“Oh. A literal zipline from the chopper to the top of the berg?”
“Exactly.” Reed nodded enthusiastically. Down below us, Nate looked up at us, meeting our eyes through the glass.
“And then?” he asked.
“Then we have a ladder-ramp type of contraption. I will send it down that zipline first. It will just slide right down to the surface. Then I clip in and follow it down the same line. We never cross above the chasm. The colony never sees the rotor wash.”
I looked at the rim and then at the waterside of the iceberg and worked through it.
“Umm, Pilot Harmon, how do you throw a hook from a moving aircraft while piloting it?” Nate asked.
Reed smiled like a madman. “Oh, I won’t be piloting.”
I shook my head. Yeah, this was going to be absolutely insane.
“My husband will.”
Down below, Nate’s eyes went so big that I could see it even from this distance.
“Are you two real?”
Reed started laughing. Big, booming laughter. I couldn’t join because what he was proposing was indeed the only working solution, but it meant he would be risking life and limb. And he would be depending on my rusty piloting skills.
My headache came back full swing. I had lived a quiet life tucked away at Waypoint Station, and he had just come barging in, and now, in less than twenty-four hours, I had experienced every single emotion the human brain possibly could. And the worst hadn’t even come. And yet. And yet, I would be lying if I said I didn’t like it. Reed’s spirit was unmatched. I think he lived the lives of a hundred men single-handedly, and somehow I had the luck to be chosen for this wild ride.
“Nate, give us a moment.” I keyed the mic off.

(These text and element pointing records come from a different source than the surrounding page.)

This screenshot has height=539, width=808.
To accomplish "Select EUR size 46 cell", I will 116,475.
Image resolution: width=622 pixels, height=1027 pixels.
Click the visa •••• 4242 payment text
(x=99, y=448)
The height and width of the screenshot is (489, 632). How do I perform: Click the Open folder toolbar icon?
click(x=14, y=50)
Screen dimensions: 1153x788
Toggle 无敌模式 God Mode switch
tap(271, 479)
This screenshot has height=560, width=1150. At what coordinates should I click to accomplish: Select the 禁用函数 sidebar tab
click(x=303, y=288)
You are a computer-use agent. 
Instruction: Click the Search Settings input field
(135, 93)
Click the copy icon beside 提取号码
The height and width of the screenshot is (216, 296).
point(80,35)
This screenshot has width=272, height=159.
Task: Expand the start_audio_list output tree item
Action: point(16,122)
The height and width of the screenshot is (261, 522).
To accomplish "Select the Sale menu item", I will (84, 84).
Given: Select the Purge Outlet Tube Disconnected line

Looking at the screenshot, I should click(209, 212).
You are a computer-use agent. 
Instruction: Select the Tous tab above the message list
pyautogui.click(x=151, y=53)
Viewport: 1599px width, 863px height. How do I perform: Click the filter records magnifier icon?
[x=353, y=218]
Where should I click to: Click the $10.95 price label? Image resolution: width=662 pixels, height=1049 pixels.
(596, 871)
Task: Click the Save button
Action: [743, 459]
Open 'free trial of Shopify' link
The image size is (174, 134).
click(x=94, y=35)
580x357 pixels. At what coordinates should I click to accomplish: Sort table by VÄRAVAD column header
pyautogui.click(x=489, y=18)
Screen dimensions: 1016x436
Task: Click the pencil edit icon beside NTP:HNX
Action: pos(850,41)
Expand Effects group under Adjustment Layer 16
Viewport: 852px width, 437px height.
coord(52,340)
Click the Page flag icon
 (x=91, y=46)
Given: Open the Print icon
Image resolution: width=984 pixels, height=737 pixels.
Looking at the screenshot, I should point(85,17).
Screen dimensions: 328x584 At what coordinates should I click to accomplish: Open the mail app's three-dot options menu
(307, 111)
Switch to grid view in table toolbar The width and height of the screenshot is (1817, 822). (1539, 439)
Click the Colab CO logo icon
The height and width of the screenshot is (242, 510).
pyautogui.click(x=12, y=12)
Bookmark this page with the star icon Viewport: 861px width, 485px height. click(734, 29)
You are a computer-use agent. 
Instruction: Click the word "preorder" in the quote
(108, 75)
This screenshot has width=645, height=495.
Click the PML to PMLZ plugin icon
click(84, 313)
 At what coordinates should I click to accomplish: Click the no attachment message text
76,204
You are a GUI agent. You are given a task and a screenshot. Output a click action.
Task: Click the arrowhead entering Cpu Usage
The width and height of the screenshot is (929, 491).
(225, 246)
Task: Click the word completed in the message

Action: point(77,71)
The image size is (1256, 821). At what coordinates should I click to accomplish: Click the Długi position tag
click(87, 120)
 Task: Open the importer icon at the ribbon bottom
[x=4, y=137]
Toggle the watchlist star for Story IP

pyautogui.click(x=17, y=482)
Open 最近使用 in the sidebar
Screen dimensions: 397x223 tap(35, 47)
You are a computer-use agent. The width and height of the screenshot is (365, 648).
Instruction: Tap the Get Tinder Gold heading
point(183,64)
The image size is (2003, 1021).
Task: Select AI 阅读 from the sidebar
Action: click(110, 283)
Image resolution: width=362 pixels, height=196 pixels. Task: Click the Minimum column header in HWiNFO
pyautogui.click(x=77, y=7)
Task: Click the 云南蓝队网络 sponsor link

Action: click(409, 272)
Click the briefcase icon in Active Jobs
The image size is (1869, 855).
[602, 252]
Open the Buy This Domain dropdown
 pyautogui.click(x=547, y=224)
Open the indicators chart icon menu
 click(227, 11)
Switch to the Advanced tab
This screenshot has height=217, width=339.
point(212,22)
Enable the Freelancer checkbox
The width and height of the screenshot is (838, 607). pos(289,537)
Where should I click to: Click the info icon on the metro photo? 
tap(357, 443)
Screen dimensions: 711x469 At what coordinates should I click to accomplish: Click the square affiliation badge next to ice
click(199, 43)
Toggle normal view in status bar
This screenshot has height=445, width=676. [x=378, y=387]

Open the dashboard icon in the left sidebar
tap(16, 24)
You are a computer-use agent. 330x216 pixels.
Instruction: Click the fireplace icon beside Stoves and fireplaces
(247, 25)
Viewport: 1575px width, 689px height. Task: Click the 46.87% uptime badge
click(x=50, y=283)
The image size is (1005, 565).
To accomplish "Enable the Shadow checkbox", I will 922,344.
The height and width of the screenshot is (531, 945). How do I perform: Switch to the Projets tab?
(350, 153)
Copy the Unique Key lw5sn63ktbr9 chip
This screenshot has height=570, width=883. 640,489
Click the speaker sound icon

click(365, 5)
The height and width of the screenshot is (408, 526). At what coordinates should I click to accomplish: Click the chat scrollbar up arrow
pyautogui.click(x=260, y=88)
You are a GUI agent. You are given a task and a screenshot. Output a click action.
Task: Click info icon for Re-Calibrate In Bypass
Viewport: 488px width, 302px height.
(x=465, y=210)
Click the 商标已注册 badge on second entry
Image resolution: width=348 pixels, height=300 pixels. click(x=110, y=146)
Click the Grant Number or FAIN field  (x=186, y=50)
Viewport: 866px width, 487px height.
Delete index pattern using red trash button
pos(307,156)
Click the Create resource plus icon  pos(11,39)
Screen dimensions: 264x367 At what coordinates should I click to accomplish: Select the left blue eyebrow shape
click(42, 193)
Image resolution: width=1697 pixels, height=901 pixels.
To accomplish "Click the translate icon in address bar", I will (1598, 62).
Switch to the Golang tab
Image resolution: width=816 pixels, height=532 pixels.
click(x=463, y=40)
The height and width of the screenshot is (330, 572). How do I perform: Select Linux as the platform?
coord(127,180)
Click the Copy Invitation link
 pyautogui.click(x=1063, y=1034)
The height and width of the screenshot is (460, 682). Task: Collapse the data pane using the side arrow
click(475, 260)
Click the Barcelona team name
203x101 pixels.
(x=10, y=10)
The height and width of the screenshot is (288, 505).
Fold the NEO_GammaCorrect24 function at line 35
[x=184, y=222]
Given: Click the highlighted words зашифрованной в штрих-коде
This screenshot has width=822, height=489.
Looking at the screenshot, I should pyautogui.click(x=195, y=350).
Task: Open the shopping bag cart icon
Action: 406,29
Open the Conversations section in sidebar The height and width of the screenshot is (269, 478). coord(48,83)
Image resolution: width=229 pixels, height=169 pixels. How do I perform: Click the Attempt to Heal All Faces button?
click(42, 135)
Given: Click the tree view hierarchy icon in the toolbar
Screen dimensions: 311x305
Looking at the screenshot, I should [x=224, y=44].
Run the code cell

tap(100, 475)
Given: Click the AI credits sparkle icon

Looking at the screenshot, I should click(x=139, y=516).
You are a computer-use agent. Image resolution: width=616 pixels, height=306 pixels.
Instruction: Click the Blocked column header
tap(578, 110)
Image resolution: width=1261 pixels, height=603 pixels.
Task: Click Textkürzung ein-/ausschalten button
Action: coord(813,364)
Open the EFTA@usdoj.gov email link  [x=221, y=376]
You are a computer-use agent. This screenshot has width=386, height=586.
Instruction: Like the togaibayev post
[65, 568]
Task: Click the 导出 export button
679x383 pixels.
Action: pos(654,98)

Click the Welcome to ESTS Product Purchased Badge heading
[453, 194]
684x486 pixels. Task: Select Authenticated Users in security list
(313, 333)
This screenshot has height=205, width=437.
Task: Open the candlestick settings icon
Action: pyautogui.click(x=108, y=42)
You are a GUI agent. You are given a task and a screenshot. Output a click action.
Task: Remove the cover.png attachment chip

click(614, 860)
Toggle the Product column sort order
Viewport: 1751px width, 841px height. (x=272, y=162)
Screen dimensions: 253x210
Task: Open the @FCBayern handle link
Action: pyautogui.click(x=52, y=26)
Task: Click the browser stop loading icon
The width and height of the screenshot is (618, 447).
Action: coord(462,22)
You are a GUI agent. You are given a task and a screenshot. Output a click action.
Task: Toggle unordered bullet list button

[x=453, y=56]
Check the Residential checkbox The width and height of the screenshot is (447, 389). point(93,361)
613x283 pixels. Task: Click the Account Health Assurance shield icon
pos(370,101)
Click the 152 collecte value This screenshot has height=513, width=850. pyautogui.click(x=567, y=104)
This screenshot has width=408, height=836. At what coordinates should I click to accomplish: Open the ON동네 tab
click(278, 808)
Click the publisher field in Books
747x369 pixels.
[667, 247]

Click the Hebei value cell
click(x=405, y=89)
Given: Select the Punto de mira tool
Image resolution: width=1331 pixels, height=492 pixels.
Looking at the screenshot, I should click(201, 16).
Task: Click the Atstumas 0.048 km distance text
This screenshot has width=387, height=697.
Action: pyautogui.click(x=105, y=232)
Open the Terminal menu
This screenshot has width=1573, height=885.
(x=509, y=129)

“You know it’s the only way,” Reed said.
“I know. I just don’t like it. You made me promise you earlier. Now it’s my turn.”
He glanced at me with warm eyes. “Anything.”
“You will be safe. Nothing can happen to you.” My voice shook. “Nothing. You hear me?”
He reached for me, grabbed my palm, and brought it to his lips. We were visible through the cockpit to the research vessel’s crew. At that moment, I didn’t care.
He kissed my fingers and held my gaze steadily. “I’ll be safe, love. I’ll come back.”
I closed my eyes and took a deep breath. When I opened them, I was ready. “Let’s do it.”
***
I had flown before. I couldn’t land or take off or do anything besides basic flying, but I knew the mechanics of holding a chopper steady. Had to learn during that deployment because there was no one else left.
But knowing the mechanics and executing them while your husband leaned out of the open side door with a grappling hook were two entirely different things. Reed had clipped himself to the anchor point inside the cabin before he opened the door. The wind came in immediately, cold and flat, filling the cockpit.
For the next several minutes, it was a scene out of my nightmares. Reed hung over the open water, one hand on the line above him, the other guiding his descent, his body moving in a long, controlled arc toward the iceberg wall. He was so small against that wall of ice.
I held the chopper and tried to just keep breathing. He was absolutely insane to do this and, God, how I loved that about him.
At last, he landed safely, and I could breathe again. Reed moved across the iceberg surface to the chasm edge. He went to his knees and worked the ramp over the rim, unfolding each segment, extending it down into the chasm in sections. Was it long enough? I couldn’t see.
“Anything?” Nate asked.
“Not yet,” I said.
Reed stood up and waited. Nothing happened. He turned back to me and shrugged. I raised a hand and splayed my fingers to tell him to wait.